Treasure Island (Scott King, 1999)

Saturday 26.10.24 @ OFFLINE | 13.00
1hr 26m | DCP | 4K Restoration World Premiere | 25th Anniversary

Frank (Lance Baker) and Samuel (Nick Offerman), two intelligence officers on the San Francisco Bay naval base of Treasure Island – where letters from service men and their families at home were read for code messages to the enemies – are charged with creating an entirely new identity for a dead man’s body (Jonah Blechman).
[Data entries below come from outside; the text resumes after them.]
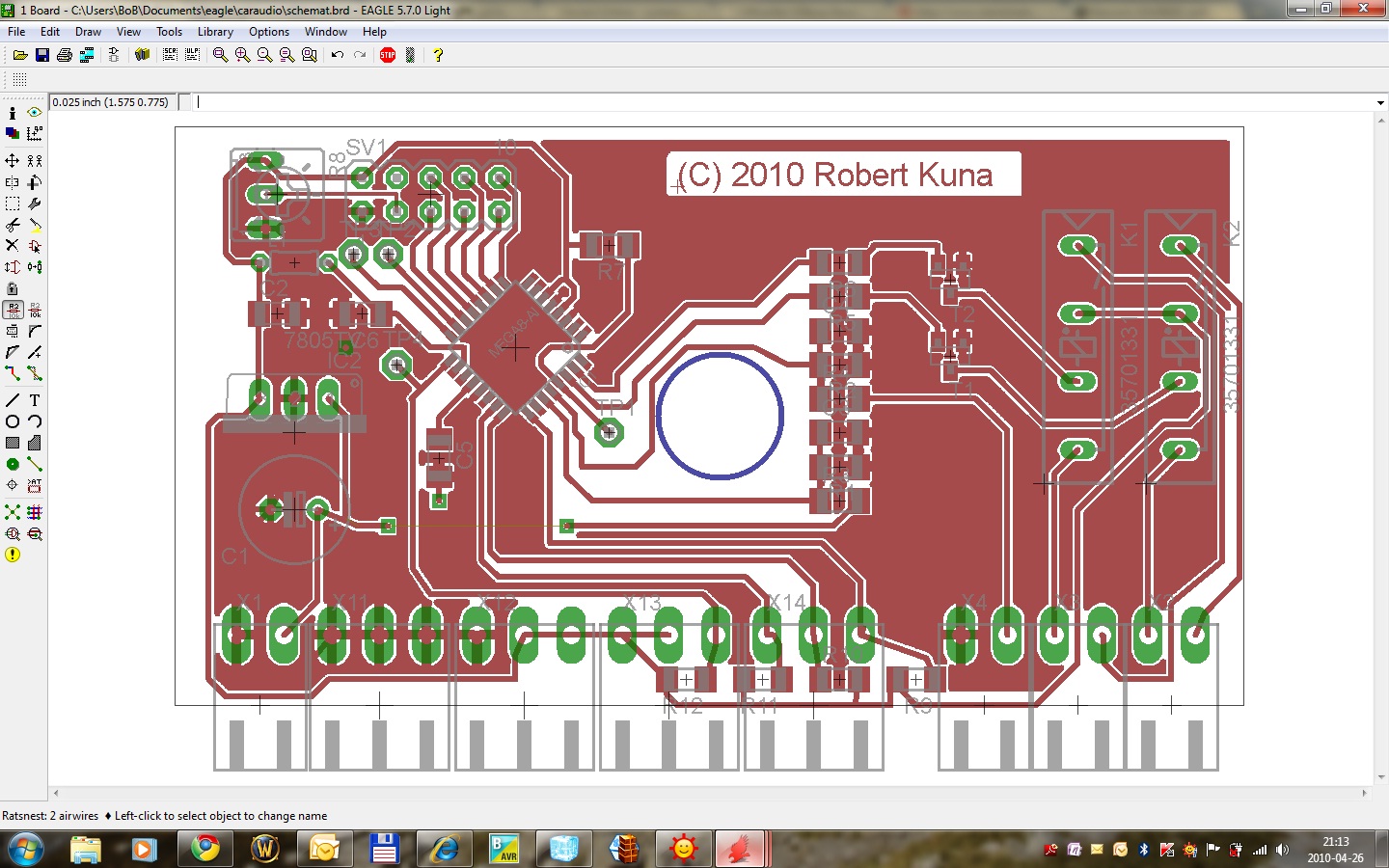This screenshot has height=868, width=1389.
Task: Open the Display layers tool
Action: point(13,133)
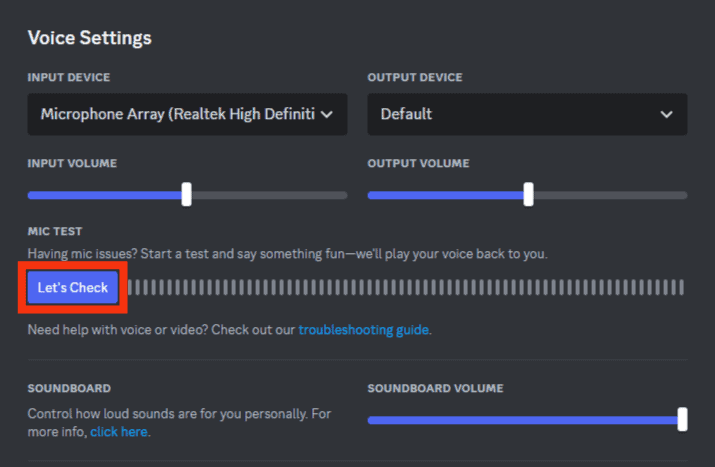Screen dimensions: 715x467
Task: Click the Voice Settings heading
Action: click(89, 38)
As Frank and Samuel compose letters to be planted on the corpse before it is dumped into the Pacific (in hopes that the Japanese will find it and act on the misinformation), the corpse’s real identity reveals to them – and to us – the true nature of the American identity circa 1945.

Restored from the director’s own print especially for Weird Weekend, this world premiere of the 4K Restoration marks the 25th anniversary of the film, which won the Special Jury Prize at Sundance 1999. Loosely inspired, via Ewen Montagu’s The Man Who Never Was, by Operation Mincemeat (a British military scheme, utilising the body of a homeless man, disguised as a Royal Marines Officer, to hoodwink Hitler), Treasure Island explodes the absurdity of imagined pasts. Starring Nick Offerman in one of his earliest roles (“an ambitiously strange film that I’m still staunchly proud of”), Treasure Island rejects the often sanitised picturings of days-gone-by, presenting us instead with uncomfortable facets of past and present society. Now, a quarter of a century later, we may view the film itself through a different lens.

Writer-director Scott King join us in person for a post-screening Q&A

C/w Discriminatory Language, Outdated Cultural Depictions, Racism, Sexual Assault

NB the entire Weird Weekend programme is presented with descriptive subtitles and optional audio description.